Associations between ortho- PCB exposures, NAFLD, and microRNAs (miRs) were previously reported in the Anniston Community Health Survey (ACHS-I). Here, we determine relationships between liver toxicity biomarkers, including miRs, and dioxin-like molecules (e.g., non-ortho PCBs, PCDDs and PCDFs) in the follow-up ACHS-II cohort. Serum liver enzymes; keratin 18 (K18); highly-expressed hepatoxicity miRs (n=30); and dioxin-like molecules (n=20) were determined in 345 adult ACHS-II participants. The exposure biomarkers analyzed included total dioxin toxic equivalency (TEQ) and the individual TEQs for PCBs, PCDDs, or PCDFs. Associations were determined by log-transformed linear adjusted models using SAS v9.4 and R. There was a 60.0% prevalence of K18-catogorized liver disease associated with increased liver enzymes and miRs-122-5p and -192-5p. Using complete linkage analysis, miRs and liver enzymes clustered into four groups (G): G1 (n=9 miRs), G2 (n=4), G3 (n=11), G4 (n=11). G2 miRs were associated with the liver enzyme and K18 biomarkers.

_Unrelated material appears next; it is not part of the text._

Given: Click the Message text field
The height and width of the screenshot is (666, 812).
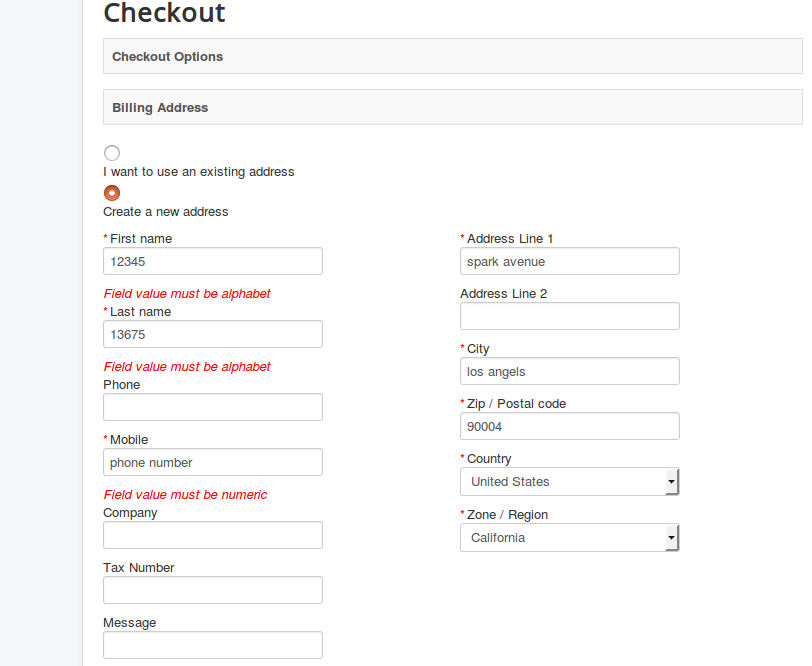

By Ingenuity Pathway Analysis, miRs in the four groups were linked to various liver disease processes including: hepatic steatosis (G2), hepatitis (G4), cirrhosis (G4), liver hyperplasia (G1-G2), and hepatocellular carcinoma (G1-G3). Total dioxin TEQ was inversely associated with G1 (miR-29a-3p) and G2 (albumin, total protein and miR-185-5p) liver biomarkers. Albumin was inversely associated with all four TEQs. Individual PCB, PCDD, and PCDF TEQs were associated with additional miRs. The observed high prevalence of liver disease associated with miR-122-5p and miR-192-5p validated key findings recently published ACHS-I. Those results were extended in new directions by the inclusion of liver enzymes and dioxin biomarkers. Circulating miRs provided non-overlapping information with routine liver biochemistries. We postulate that serum miRs could serve as accessible biomarkers of both dioxin-induced metabolic toxicity or adaptation. This abstract does not necessarily reflect EPA, ATSDR or NIH policy.